**WHAT YOU NEED TO DO**
Rewrite the part of the material below that opens with the line containing "Image resolution: width=576" and closes with the line containing "I will 288,86.", keeping every line, requests included. Multiply each coordinate in the answers by 2.6, round to whole numbers with halves rounded up, and leave all other numbers unchanged.

(Pointing material for text and elements)
________

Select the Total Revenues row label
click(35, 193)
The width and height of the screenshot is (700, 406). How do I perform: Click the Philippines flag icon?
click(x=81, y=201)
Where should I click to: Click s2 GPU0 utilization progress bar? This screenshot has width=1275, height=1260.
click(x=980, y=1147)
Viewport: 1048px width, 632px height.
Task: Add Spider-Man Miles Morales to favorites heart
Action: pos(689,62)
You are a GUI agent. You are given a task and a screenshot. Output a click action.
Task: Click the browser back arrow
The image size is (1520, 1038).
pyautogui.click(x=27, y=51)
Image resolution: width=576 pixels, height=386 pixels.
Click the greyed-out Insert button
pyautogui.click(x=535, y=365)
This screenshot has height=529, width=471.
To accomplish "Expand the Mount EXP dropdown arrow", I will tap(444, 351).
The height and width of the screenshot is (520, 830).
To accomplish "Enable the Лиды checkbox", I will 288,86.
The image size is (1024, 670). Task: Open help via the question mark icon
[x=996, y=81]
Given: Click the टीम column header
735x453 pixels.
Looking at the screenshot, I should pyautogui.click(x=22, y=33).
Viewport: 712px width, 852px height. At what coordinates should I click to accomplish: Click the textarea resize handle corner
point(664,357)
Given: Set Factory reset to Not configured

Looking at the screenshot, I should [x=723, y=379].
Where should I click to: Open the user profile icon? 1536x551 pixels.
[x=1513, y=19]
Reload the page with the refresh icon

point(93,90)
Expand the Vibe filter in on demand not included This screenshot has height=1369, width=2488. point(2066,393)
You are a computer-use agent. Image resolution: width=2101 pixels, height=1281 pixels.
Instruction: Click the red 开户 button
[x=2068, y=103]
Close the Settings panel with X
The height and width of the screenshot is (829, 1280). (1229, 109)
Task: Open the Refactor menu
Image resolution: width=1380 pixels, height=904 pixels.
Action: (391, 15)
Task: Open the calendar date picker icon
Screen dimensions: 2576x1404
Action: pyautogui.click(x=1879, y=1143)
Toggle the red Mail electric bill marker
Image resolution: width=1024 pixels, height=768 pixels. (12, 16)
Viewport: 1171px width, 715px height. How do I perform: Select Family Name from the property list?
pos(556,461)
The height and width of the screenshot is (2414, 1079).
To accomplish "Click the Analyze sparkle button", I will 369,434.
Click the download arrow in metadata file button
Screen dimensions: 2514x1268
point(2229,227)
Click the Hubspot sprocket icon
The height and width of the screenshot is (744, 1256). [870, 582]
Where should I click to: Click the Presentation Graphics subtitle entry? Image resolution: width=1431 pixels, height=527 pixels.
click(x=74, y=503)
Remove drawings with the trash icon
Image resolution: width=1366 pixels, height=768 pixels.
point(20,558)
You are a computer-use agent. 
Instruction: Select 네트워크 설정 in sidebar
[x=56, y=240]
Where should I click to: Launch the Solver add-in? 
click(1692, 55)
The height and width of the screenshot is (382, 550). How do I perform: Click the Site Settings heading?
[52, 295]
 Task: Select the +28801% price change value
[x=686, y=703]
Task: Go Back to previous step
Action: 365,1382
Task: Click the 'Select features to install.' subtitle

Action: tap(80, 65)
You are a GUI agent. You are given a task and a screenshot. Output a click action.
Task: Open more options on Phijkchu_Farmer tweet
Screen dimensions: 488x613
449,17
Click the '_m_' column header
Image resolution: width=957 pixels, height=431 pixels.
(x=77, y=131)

________

**TASK RESPONSE**
Image resolution: width=576 pixels, height=386 pixels.
Click the greyed-out Insert button
pyautogui.click(x=1391, y=949)
This screenshot has height=529, width=471.
To accomplish "Expand the Mount EXP dropdown arrow", I will tap(1154, 913).
The height and width of the screenshot is (520, 830).
To accomplish "Enable the Лиды checkbox", I will 749,224.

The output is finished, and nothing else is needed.